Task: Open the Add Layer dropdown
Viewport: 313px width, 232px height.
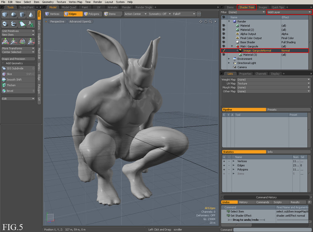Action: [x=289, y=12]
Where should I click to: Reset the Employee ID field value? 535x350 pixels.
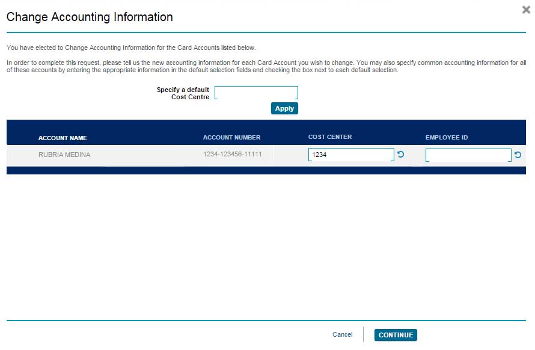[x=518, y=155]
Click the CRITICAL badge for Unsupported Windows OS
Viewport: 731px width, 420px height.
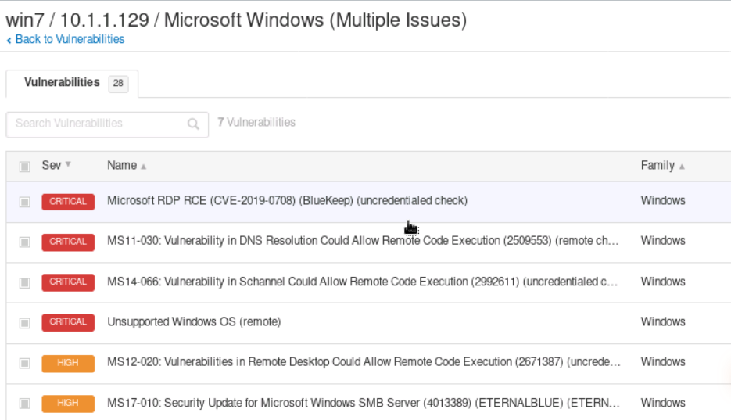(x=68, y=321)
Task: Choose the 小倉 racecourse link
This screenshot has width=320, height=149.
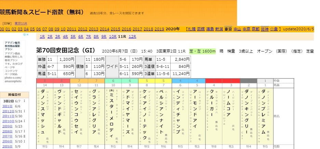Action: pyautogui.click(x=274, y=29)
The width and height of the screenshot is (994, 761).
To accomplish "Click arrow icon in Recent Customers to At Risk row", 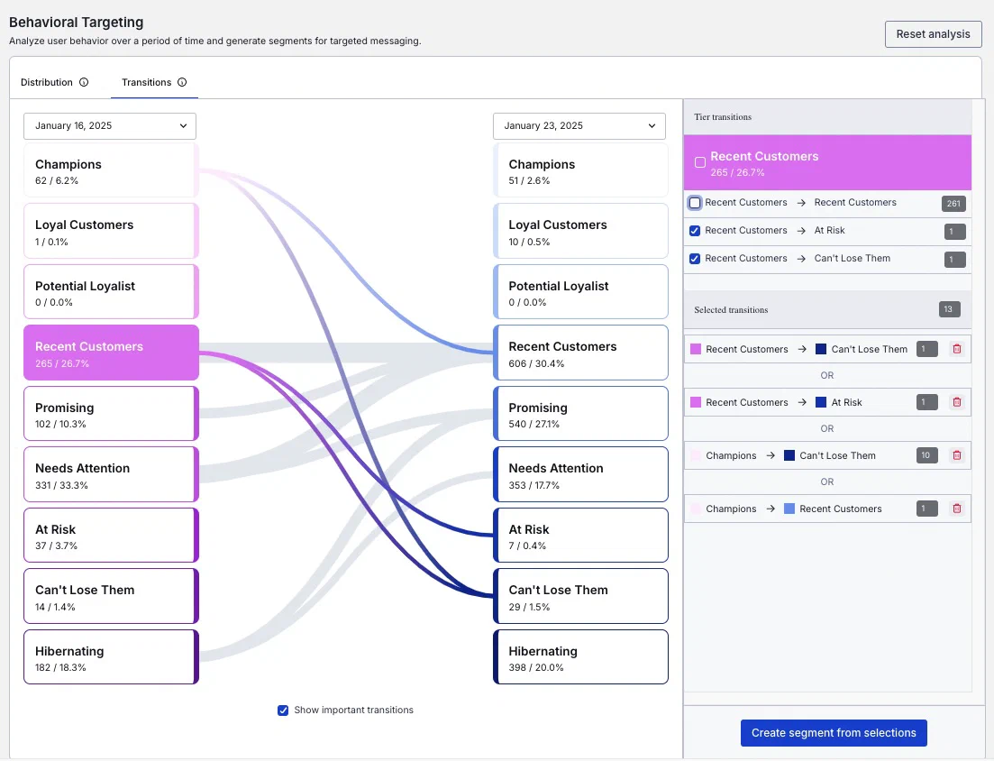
+ + + +
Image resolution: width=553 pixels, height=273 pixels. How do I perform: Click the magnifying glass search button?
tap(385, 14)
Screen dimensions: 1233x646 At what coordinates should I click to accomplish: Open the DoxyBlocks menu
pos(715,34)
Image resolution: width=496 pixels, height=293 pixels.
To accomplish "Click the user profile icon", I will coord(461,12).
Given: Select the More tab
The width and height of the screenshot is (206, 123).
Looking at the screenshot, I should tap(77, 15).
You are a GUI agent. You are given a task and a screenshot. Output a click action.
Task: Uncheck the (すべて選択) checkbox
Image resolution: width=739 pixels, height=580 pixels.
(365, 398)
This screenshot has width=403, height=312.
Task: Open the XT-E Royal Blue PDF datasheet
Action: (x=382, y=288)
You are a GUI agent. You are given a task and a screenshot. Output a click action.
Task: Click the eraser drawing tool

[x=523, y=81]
+ + + +
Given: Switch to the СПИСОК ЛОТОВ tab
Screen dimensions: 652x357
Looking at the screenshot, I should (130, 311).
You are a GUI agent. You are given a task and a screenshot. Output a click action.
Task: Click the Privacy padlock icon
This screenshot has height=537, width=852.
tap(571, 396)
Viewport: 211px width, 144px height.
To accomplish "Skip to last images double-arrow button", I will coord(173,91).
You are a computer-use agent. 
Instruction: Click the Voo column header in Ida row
+ + + +
** PROBLEM DESCRIPTION **
Give the part of the material that opens with the line containing "The width and height of the screenshot is (994, 761)." and closes with the line containing "arrow icon in" as a numbered list, both of those lines included. Skip blank lines and leave the pictures out.

** ANSWER TO THE EXERCISE **
1. The width and height of the screenshot is (994, 761).
2. To accomplish "Click arrow icon in Recent Customers to At Risk row", 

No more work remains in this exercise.